Many football clubs were constituted in Caen at the end of the 19th century : the Union sportive des étudiants de Caen, founded in 1892, the Union Athlétique du Lycée Malherbe (UALM), founded in 1892[1] or 1895 and the Club Sportif Caennais, founded in November 1899. These clubs participated in the early editions of the football championship organised by the Union des Sociétés Françaises de Sports Athlétiques.

In 1907, former members of UALM created the Club Malherbe Caennais, soon the best club in Lower Normandy.[2] In 1909 and 1911, several friendlies matches were organised between a selection of players from Caen and the English club of St Albans City F.C..

First years and first professional adventure (1913–1947)[edit]

Stade Malherbe team in 1919
First professional team of Stade Malherbe, 1934–1935 season

The Stade Malherbe Caennais was officially founded on 17 November 1913 from the merger of Club Sportif Caennais and Club Malherbe Caennais. It was a multi-sport athletic club, which adopted the "Malherbe" and the striped jersey of the CMC, and the red and blue colours of CSC.[3] The club had its own facilities – the Stade de Venoix – inherited from the CMC.

The football team of CMC, engaged in the league in Lower Normandy, changed its name just after the start of the season. By winning this competition, Stade Malherbe recorded their first title in its first year of existence. Having qualified for the finals of the 1914 USFSA Football Championship, Caen was eliminated in the 1/8 final by the Union sportive Servannaise : after a draw in the first game (3–3) it had to forfeit the second. World War I stopped the competitions.

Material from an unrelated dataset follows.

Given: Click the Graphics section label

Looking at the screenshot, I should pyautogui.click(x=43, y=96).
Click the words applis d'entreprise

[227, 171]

Thirty-nine members of the club were killed in the fighting, including former captain Eugène Lesomptier.

In 1919, the USFSA championship was replaced by regional championships organised by the French Football Federation, called Division d'Honneur. Stade Malherbe, reinforced by the move to Caen of the former French international Eugène Maës, won six times the championship of Lower Normandy between 1920 and 1928,[4] but were unable to compete with the major Upper Normandy clubs, Le Havre AC and FC Rouen. Since 1919–20, Caen also participated in the Coupe de France but fell in round of 32 in 1921 and 1922. In 1929, the two Division d'Honneur leagues of Normandy were merged and Stade Malherbe was promoted the year after. Its best final standing was 5th in 1933.

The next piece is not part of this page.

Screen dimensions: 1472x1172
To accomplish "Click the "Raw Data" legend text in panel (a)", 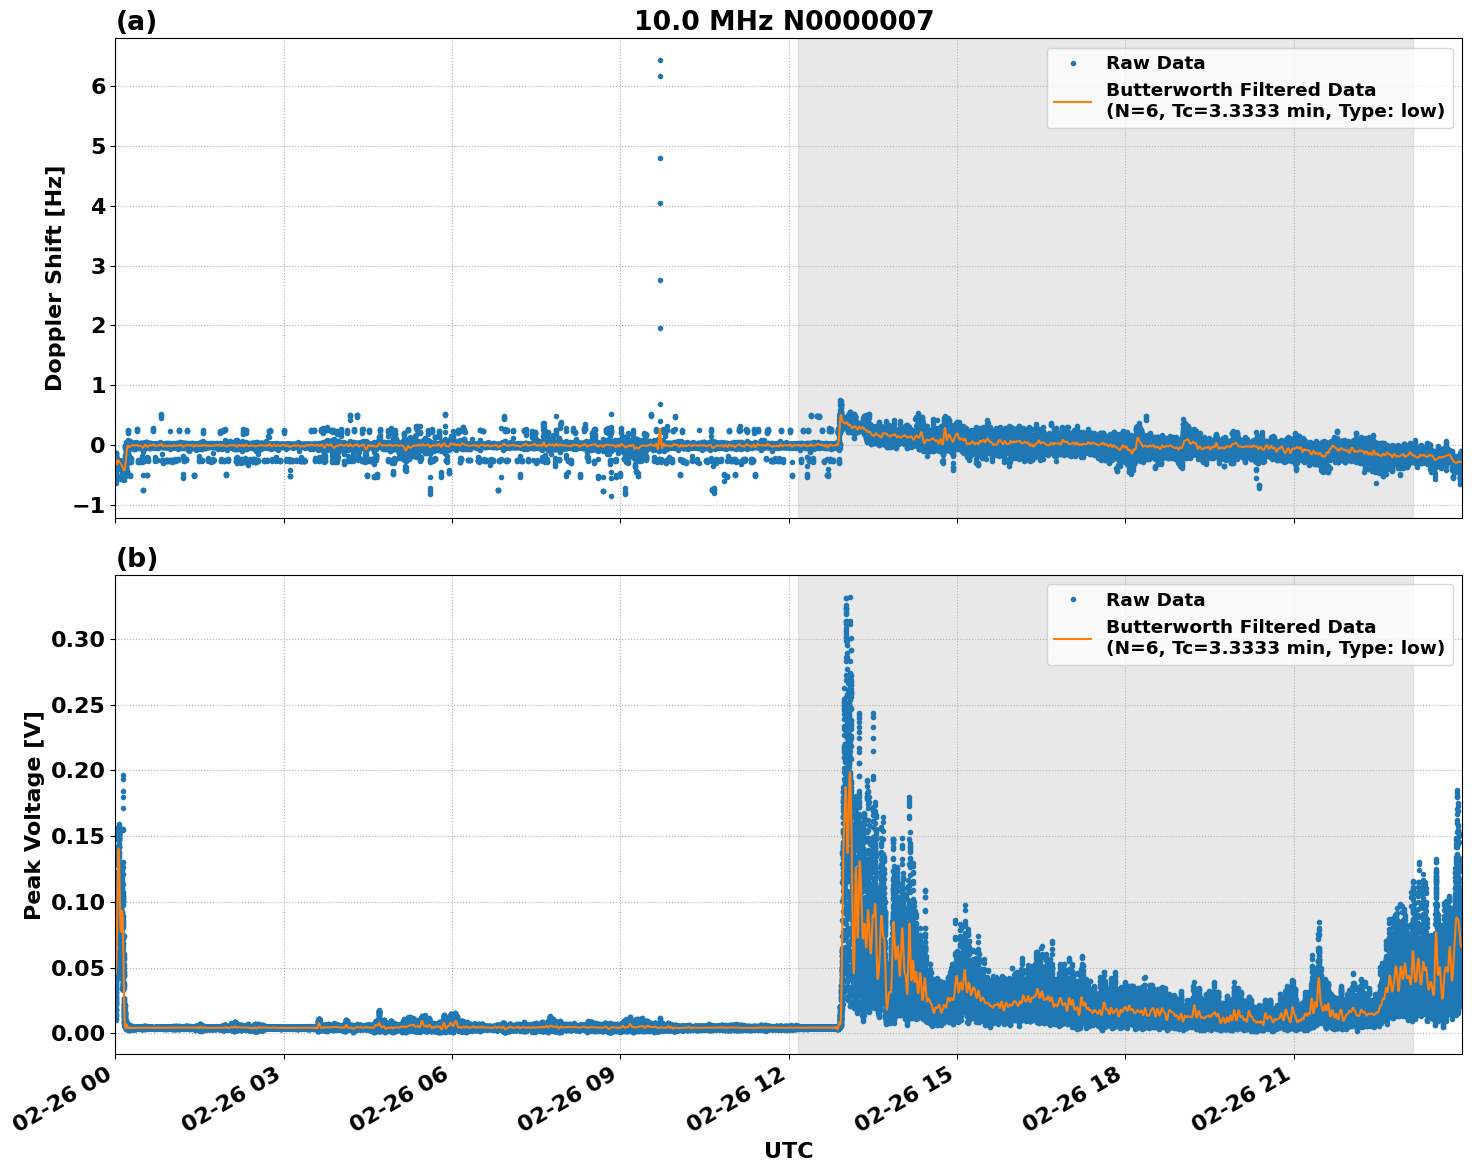I will click(1155, 64).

In 1934, one year after FC Rouen and Le Havre AC, Stade Malherbe acquired professional status and reached the French Division 2. The club finished 11th out of 16 for the first season, then 6th in 1936 and 8th in 1937. But its financial situation deteriorated and Stade Malherbe left D2 in 1938, after four professional seasons.

The club then returned to Division d'Honneur of Normandy. It won the last edition before World War II in 1938–39, and the first two after WW2 in 1946 and 1947.

An important amateur club (1948–1985)[edit]

In 1948, Stade Malherbe joined the newly founded Championnat de France amateur[fr], the third level of French football. Soon considered as a "lord" in CFA, Caen was unable to win the championship, unlike their regional rival US Quevilly, despite successive calls to former French international players as coaches: Jules Vandooren, Jean Prouff, Andre Grillon, Jean Vincent and Oliver Celestin.

Stade Malherbe made itself known essentially by repeated feats in Coupe de France in the 1950s : French champion Stade de Reims (2–1) and top teams Racing Club de France (3–2) and RC Lens were defeated in January 1953, 1956 and 1961. In 1958, Caen pushed FC Nantes to play five games to decide: the first three games resulting in 0–0 draws, the fourth was stopped, the fifth saw Nantes win 1–0. Through its success Caen won the "Challenge France-Football" rewarding the best amateur team in Coupe de France in 1956 and 1961. Undermined by the instability of its coaches and presidents and a precarious financial health, Stade Malherbe weakened gradually and was relegated twice (in 1962 and 1965) into Division d'Honneur, but regained its place in CFA.

In 1970, the CFA was removed and the Division 2 was enlarged to 48 teams. During the 1970s, Caen evolved between D3 and D2, where it failed to stabilise. Jacques Mouilleron became coach in 1973. In 1975, the club won its first national title: the West group of Division 3. Stade Malherbe was named best amateur club by France-Football and Jean-Paul Bouffandeau and Jean-Paul Pottier were named French amateur players of the year in 1975 and 1976. 3 years later, Caen fell back to D3.

Pierre Mankowski was hired as player-coach in 1983. He led Stade Malherbe from D3 to the top of D2 in a few seasons, and pushed it to adopt professional status in 1985.

From D2 to the European Cup (1985–1993)[edit]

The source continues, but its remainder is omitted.